6 Replies Latest reply on Sep 16, 2010 2:39 AM by Danny C

    Is Infinispan GridFileSystem persistable ?

    Danny C Newbie

                While the In-Memory GridFileSystem using replicated cache (for Metadata) and distributed cache (for Data) is stable, but when I try to make GridFileSystem's Metadata persist using FileCacheStore as shown in the config xml below  , I am facing some evicted entries can't be really retrieved by the following codes:

       

       

      Test Codes used:

      ##########################################################################################

      Cache<String,byte[]> data = cacheManager.getCache("distributed");              
      Cache<String,GridFile.Metadata> metadata = cacheManager.getCache("replicated");   //Current test only try to make metadata persistable

      GridFilesystem fs = new GridFilesystem(data, metadata);

       

      //------- After creating some directories and files (with empty data) exceeding eviction maxEntries="5"  ------------//

       

      //-------- Try to list the files -------//

      File file=fs.getFile("/");                                   
      File[] files=file.listFiles();
      files.toString();                     //Missing entries

       

      ***** Although metadata cache survive restart using metadata.stop() & metada.start() , BUT :----- *****

      ***** Not all directories or files entry are retrieved by "file.listFiles()" . I guess those evicted one gone missing .... *****

      ***** Not all entries are retrieved by "metadata.keySet() or metadata.entrySet() or metadata.values() ***

      ***** If without eviction, everythings look fine *****

       

       

      Anybody has any ideas if Infinispan GridFS is persistable? and is it possible to make both its metadata & data persistable (with or without passivation ) using FileCacheStore?

       

       

       

       

       

      Test config.xml used:

      ##########################################################################################

      <?xml version="1.0" encoding="UTF-8"?>

       

      <infinispan xmlns:xsi="http://www.w3.org/2001/XMLSchema-instance" xmlns="urn:infinispan:config:4.0">

       

      <global>
          <transport clusterName="infinispan-cluster" distributedSyncTimeout="50000" nodeName="Jalapeno"/>
          <serialization marshallerClass="org.infinispan.marshall.VersionAwareMarshaller" version="1.0"/>
          <shutdown hookBehavior="DEFAULT"/>
      </global>

       

      <namedCache name="distributed">
          <clustering mode="distribution">
               <sync/>
               <hash numOwners="3" rehashWait="120000" rehashRpcTimeout="600000"/>
               <l1 enabled="true" lifespan="600000"/>
          </clustering>
      </namedCache>
         
      <namedCache name="replicated">
          <clustering mode="replication">
               <sync replTimeout="20000"/>
          </clustering>
          <loaders passivation="false" shared="false" preload="true">
              <loader class="org.infinispan.loaders.file.FileCacheStore" fetchPersistentState="true"
                         ignoreModifications="false" purgeOnStartup="false">
                  <properties>
                      <property name="location" value="/tmp"/>
                  </properties>
              </loader>
          </loaders>
          <eviction wakeUpInterval="500" maxEntries="5" strategy="FIFO"/>
      </namedCache>

       

      </infinispan>

       

      ##########################################################################################

        • 1. Re: Is Infinispan GridFileSystem persistable ?
          Vladimir Blagojevic Master

          Why do you want to make it persistable?
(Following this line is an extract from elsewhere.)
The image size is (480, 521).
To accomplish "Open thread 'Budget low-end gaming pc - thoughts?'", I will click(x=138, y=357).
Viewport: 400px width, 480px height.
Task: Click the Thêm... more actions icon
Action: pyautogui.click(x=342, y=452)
It kinda defeats the purpose of why GridFS was made to begin with!

           

          Cheers,

          Vladimir

          • 2. Re: Is Infinispan GridFileSystem persistable ?
            Danny C Newbie

                       Hi Vladimir, Thank for your reply. One of the great features of infinispan is its ability to persist its cache to filestore using eviction. The reason for the persistence of the GridFS use case is as highlighted in my previous post at http://community.jboss.org/thread/156207?tstart=0 . A simple thought will be since infinispan cache is persistable then GridFS using the underlying cache (one is replicated, one is distributed) should be persistable as well.

             

                      If GridFs is indeed persistable, then we can use Infinispan as combo (filesystem + cache) and save our pain with other Distributed Filesystem and implement cumbersome cache invalidation. Plus, we can enjoy the fast Cache (in a clustering distributed manner) and backed by slower Filesystem where Hot Item are loaded into Cache memory from Filesystem and Cold Item will be offloaded from Cache memory and we don't have to worry about running out of memory because all this is managed by Infinispan Eviction/Classloaders policy.

             

                     As far as I know, this really set Infinispan apart from other open source cache like Memcache & Redis and even Membase. I am not quite sure about the beginning purpose/direction of the GridFS, from a user point of view,  the question is why not for GridFS to support persistable backed store or it is already supporting it. That's why I am asking the question in this post.

             

            Thanks.

            • 3. Re: Is Infinispan GridFileSystem persistable ?
              Vladimir Blagojevic Master

              Hey Danny,

               

              File data is backed by dist cache and metadata is in replicated cache. Metadata is tiny memory-wise and I do not think there is a need for eviction in that cache. Also, I am not sure your configuration file makes sense. Why do you have maxEntries set to 5? If anything needs to be evicted/persisted it is the real file data that could be potentially huge. I am not sure how to optimize/configure that scenario and you'd have to experiment on your own

               

              Am I making more sense now?

              Vladimir

              • 4. Re: Is Infinispan GridFileSystem persistable ?
                Danny C Newbie

                Hi Vladimir,

                 

                    Thank for taking your time in this. First of all, in our deployment case using infinispan, we are expecting to store at least around ~

                100m users x 10,000 objects = 1 Tera objects

                 

                MetaData = 1 Tera object x 255 bytes  = 255 Tera Bytes  (*Assuming each average metadata entry is 255 bytes)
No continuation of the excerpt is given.